Daughter of a physicist, Jayshree Ullal always had a knack for physical sciences. In her nearly twenty-year career she has had plenty of opportunities to put that aptitude to the test, as an engineer, as a marketing executive - and, most recently, as vice president and general manager of Cisco System's Workgroup Business Unit, Enterprise Line of Business.
In the early '80s Ullal began working in the high-tech field at Fairchild, a semiconductor company, designing high-speed memory chips for IBM and Hitachi. When the networking industry started to take off in 1983 she left to design networking chips for Advanced Micro Devices, where she developed a flair for marketing.
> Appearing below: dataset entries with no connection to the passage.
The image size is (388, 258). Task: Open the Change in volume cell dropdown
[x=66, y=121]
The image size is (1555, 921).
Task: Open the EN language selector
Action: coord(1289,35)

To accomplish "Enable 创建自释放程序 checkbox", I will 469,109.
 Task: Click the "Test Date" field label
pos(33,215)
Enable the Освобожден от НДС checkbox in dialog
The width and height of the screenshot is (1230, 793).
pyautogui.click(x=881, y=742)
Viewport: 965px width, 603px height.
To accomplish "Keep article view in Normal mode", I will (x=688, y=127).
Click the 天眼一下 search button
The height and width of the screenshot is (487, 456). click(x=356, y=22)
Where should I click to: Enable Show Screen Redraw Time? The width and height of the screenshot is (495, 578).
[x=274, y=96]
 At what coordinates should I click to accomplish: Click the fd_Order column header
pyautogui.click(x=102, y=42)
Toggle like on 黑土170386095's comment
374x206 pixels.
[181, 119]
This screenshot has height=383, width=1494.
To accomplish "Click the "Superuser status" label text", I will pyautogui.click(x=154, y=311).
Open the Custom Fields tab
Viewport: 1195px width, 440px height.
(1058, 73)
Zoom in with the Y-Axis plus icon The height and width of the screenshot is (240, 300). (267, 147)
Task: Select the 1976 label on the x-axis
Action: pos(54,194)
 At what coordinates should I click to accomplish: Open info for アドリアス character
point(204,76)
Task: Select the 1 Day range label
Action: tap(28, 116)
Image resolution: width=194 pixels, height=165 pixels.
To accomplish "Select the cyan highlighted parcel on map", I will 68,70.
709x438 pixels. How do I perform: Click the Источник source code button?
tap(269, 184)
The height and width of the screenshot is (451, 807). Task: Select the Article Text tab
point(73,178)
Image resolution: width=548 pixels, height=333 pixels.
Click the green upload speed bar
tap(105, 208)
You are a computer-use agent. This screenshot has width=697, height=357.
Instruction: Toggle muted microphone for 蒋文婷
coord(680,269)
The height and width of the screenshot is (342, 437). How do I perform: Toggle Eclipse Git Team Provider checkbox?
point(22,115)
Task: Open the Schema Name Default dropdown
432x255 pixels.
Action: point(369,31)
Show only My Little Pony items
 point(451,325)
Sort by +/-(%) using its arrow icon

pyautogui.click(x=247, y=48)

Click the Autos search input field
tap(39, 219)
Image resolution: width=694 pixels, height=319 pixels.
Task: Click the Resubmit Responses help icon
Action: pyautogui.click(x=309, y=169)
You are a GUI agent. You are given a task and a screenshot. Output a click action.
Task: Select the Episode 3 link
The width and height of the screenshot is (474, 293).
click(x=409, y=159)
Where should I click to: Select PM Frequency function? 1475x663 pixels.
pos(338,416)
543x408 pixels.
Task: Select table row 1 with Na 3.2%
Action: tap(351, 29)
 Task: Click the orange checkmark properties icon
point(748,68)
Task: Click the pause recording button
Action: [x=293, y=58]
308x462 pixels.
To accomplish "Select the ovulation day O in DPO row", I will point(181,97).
She moved on from there to Ungermann-Bass in 1988, a company that was making $40 million a year developing and selling networking products that directly competed with Cisco, then in its early stages of development. With a taste for adventure, Ullal decided to join startup company Crescendo Communications, which was soon acquired by Cisco, where she's been working ever since. At Cisco, Ullal oversees the company's business in key enterprise markets including wiring closet switching, datacenter backbone for increasing layer 2-3 convergence, and Customer Premise Equipment for remote WAN access. She led Cisco to the top position in LAN switching and continues to drive efforts to secure it a leadership position in new areas.

Ullal is admirably humble, attributing her success to three succinct factors: in talent, timing and good fortune. "Decisions in Silicon Valley are based on results and talents," she says. Ullal is a true role model for the new millennium for many reasons, not the least of which is her ability to hold her ground in a typically male-dominated field. "My background and sex have never been limitations," she says.